第91章 悪意(2)

「行って仕事をしてきなさい」

深谷千早も長居せず、立ち上がってそのまま出て行った。

八尾麗奈はしばらく呆然としてから歩き出した。

藤原宴司が千早を叱責するものと思っていたが、予想に反して、先ほどの宴司の口調からすると、彼女の事前計画にむしろ満足しているようだった。

麗奈は歯ぎしりしながら、大股で千早の後を追った。

二人はエレベーターに乗り込んだ。

麗奈は率直に言った。「明石補佐はなぜあなたに新しいジュエリーの発売を事前に教えたの?」

千早は答えなかった。

どうでもいい質問に口を開く気はなかった。

「もしかしてあなたと明石補佐の間には…」麗奈は意味深な目で千早を見た。

千早は麗奈を横目で見て言った。「あなたがコネで入社したからといって、皆がそうだと思わないで」

確かに彼女自身もそうだったが。

しかし彼女は強制されたのだから、実力で入ったと言ってもいいだろう。

麗奈は千早のこの言葉に顔を青くした。

反論しようとした瞬間。

エレベーターが到着し、千早はすでに大股で出て行っていた。

麗奈は千早の傲慢な背中を睨みつけた。

彼女は千早が実力だけで総監督の地位に空降りできたとは到底信じられなかった。

きっと明石和祺と関係があるに違いない!

そりゃ威張り散らすわけだ。

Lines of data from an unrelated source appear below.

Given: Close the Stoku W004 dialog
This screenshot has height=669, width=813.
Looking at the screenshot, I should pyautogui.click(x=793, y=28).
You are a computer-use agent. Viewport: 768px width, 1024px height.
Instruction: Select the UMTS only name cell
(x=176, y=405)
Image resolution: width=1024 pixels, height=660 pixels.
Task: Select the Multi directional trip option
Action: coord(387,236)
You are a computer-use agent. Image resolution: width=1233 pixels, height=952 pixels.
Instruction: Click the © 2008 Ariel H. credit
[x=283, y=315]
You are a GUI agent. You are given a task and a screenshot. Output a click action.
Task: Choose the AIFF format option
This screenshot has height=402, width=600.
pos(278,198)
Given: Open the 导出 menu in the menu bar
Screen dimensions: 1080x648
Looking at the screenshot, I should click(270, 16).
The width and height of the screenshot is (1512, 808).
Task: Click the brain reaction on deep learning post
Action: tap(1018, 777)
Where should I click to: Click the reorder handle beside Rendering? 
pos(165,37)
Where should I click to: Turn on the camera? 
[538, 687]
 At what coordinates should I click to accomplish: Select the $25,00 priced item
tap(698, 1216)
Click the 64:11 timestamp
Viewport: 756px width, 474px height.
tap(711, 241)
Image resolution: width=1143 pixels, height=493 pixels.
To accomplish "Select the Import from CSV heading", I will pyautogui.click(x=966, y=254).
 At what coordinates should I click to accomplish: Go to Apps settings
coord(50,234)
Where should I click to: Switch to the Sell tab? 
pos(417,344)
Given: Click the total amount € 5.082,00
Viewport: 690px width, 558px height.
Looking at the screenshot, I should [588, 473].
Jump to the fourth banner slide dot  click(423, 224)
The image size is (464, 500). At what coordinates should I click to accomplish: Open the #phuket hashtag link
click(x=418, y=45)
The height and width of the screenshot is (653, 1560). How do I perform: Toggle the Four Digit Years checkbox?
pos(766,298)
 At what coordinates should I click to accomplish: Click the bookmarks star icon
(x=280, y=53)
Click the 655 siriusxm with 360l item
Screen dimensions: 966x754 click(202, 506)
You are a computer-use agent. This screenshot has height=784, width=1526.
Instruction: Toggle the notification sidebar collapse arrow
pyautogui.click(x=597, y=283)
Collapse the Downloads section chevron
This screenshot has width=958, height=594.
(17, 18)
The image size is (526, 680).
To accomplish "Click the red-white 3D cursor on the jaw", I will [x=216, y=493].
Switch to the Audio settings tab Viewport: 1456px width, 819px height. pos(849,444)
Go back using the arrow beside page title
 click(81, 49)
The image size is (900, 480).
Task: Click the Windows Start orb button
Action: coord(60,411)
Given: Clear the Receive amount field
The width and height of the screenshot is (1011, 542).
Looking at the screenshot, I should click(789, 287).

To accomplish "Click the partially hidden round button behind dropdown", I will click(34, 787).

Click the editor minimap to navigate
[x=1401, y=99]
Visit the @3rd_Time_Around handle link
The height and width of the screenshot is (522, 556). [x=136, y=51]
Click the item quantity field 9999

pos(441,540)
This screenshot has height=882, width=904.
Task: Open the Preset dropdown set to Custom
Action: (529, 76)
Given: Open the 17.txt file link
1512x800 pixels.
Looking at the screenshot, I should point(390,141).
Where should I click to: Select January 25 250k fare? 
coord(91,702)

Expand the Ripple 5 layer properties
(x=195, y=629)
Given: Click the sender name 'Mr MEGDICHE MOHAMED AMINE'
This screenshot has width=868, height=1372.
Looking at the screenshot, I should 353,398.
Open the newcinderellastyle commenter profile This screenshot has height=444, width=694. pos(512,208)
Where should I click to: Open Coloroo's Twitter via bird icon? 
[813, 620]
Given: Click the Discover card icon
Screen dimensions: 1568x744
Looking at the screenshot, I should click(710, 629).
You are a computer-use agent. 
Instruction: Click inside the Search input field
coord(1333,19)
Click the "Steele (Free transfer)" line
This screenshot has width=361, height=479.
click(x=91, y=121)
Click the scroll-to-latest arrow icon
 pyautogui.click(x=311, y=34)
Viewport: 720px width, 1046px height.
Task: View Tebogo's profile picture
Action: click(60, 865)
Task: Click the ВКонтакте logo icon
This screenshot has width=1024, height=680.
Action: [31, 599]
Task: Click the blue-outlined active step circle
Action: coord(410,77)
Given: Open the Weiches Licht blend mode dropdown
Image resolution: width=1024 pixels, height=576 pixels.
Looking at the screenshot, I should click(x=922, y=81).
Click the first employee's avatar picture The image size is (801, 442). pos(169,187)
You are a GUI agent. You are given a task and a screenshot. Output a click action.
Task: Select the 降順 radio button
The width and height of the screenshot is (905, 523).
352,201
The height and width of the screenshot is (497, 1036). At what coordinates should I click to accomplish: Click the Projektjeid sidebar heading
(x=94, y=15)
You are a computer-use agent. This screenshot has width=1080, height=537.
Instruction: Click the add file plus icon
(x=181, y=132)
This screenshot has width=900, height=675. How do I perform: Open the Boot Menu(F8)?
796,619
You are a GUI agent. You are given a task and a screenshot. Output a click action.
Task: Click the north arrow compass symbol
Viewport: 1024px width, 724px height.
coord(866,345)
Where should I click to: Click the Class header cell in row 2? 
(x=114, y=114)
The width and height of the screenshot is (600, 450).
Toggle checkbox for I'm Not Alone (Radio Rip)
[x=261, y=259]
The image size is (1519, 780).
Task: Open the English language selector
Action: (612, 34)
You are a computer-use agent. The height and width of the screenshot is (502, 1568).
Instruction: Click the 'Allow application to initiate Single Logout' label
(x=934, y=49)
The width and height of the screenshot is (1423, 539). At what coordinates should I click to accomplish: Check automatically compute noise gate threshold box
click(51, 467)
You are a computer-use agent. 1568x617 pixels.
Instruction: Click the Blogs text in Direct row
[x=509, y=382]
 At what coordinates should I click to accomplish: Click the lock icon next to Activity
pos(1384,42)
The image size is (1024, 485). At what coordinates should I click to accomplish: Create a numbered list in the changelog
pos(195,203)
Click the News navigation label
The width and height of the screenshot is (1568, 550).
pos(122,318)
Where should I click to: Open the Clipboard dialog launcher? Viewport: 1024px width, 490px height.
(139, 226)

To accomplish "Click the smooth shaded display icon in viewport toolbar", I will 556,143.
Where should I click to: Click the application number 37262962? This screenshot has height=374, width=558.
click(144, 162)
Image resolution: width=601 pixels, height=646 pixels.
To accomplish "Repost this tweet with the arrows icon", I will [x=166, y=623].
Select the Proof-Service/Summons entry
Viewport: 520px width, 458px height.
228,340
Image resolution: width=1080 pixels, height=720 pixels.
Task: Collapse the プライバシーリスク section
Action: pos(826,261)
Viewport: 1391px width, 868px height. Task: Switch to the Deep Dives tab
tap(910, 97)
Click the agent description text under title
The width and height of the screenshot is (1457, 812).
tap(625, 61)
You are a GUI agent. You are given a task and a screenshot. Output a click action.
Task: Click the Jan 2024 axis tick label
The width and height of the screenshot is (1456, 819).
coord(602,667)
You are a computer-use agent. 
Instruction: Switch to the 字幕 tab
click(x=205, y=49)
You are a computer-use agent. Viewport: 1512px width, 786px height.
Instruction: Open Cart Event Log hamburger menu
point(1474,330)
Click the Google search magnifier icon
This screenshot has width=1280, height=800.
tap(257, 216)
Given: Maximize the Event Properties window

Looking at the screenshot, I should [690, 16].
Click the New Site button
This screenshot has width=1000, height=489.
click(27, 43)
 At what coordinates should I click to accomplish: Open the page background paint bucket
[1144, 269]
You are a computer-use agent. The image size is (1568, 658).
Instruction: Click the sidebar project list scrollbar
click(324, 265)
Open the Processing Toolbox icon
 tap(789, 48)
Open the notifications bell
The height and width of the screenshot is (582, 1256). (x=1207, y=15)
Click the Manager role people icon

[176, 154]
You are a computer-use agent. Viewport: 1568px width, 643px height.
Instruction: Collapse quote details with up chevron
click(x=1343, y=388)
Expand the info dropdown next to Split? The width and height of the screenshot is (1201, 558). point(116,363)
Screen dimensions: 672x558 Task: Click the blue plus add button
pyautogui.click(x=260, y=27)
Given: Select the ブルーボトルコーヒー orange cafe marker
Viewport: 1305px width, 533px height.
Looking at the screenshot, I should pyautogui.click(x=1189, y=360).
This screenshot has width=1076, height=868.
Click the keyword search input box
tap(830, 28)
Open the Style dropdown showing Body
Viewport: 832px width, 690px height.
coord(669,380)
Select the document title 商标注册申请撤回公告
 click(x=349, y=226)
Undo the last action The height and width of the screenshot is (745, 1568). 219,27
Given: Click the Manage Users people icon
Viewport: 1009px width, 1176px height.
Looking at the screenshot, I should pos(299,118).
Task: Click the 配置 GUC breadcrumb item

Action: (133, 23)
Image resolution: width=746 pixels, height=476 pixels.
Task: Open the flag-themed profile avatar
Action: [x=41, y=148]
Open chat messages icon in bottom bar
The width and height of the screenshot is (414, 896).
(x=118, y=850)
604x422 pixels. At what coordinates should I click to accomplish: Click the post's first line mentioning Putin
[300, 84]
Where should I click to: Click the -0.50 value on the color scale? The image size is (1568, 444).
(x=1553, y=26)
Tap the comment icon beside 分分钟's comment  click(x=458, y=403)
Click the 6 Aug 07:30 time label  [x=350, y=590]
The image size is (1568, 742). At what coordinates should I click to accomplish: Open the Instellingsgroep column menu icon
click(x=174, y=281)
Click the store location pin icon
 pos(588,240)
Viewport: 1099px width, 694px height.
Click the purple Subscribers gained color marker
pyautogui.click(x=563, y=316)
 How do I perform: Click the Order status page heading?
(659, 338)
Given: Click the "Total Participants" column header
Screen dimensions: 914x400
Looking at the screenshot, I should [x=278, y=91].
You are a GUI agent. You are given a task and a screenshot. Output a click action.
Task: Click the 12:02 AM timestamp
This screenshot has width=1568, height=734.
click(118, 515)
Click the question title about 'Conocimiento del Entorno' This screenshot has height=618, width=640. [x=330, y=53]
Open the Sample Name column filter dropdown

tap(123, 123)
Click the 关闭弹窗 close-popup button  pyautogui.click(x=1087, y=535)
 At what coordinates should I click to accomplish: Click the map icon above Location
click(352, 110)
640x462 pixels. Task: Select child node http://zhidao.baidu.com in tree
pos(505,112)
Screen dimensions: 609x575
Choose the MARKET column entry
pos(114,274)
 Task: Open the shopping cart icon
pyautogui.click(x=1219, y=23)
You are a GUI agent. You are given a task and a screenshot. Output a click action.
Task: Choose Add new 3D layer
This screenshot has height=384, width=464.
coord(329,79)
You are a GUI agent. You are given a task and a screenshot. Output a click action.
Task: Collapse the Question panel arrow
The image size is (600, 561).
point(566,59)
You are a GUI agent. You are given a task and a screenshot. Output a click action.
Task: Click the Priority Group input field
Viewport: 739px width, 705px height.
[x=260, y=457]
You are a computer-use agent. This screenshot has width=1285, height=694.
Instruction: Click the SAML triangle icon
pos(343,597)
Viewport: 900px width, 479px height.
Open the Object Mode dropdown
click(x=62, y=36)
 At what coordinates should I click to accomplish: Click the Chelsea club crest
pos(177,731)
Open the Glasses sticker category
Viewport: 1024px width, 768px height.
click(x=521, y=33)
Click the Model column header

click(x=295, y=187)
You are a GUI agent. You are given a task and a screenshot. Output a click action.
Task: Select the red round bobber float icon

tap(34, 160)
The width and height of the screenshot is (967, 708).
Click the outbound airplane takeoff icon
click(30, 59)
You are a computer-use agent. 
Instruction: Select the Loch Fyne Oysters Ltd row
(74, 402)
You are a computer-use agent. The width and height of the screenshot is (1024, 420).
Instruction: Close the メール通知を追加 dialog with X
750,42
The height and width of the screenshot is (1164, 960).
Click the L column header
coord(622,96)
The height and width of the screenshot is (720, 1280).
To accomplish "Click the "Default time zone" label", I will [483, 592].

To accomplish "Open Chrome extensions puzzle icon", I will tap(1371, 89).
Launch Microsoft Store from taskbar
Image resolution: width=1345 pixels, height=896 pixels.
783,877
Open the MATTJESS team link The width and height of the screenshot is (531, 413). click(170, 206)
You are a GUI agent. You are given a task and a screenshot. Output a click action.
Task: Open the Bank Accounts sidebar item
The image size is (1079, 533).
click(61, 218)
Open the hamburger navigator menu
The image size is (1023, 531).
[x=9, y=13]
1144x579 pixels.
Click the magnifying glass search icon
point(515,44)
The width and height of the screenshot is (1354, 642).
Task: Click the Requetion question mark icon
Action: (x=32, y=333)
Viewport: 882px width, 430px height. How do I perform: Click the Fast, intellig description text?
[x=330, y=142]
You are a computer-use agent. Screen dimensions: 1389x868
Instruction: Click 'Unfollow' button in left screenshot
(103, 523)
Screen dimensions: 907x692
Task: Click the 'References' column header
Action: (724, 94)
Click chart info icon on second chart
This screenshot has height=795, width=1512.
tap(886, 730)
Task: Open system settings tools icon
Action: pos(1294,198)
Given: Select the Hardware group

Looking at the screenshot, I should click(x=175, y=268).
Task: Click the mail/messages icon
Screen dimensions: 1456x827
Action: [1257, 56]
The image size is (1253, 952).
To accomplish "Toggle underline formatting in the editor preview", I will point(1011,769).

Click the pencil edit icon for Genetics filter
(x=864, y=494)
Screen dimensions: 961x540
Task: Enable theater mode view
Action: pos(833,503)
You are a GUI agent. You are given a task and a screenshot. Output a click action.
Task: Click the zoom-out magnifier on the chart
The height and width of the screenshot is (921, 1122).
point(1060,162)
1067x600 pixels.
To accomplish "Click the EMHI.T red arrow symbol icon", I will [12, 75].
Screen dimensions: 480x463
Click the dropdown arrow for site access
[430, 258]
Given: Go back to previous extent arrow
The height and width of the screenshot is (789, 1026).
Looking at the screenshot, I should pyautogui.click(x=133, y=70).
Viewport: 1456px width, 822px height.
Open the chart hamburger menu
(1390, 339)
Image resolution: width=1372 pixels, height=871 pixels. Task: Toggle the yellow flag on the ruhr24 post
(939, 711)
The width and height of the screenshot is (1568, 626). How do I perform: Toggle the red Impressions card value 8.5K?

明石が宴司の側近だということは誰でも知っている!

麗奈は歯ぎしりした。

絶対に調べてやる!

一度証拠を掴んだら…絶対に彼らの関係を暴露してやる。

藤原蘭ジュエリーはオフィスロマンスを明確に禁止している。

特に上層部同士はより厳しく禁じられている!

その時、千早がどう収拾するか見ものだ!

麗奈が自分のオフィスに戻ると、後方支援主任の山本琴音がドアの前で待っていた。「八尾社長、白井香織さんのマネージャーと連絡が取れましたが、白井さんがちょうどドラマの撮影に入ったところで、スケジュール的に少し難しいかもしれないとのことです」

「断られたの?」麗奈の表情が一変した。

すでに言葉を口にしてしまった、それも藤原宴司の前で。もし香織が来られないとなれば、彼女の面目は丸つぶれだ。

「完全に断られたわけではありませんが、私が思うに…」琴音は言いよどんだ。

「言いたいことがあるなら言いなさい。もごもごして、どんな仕事ぶりよ!」麗奈は顔をしかめて厳しく言った。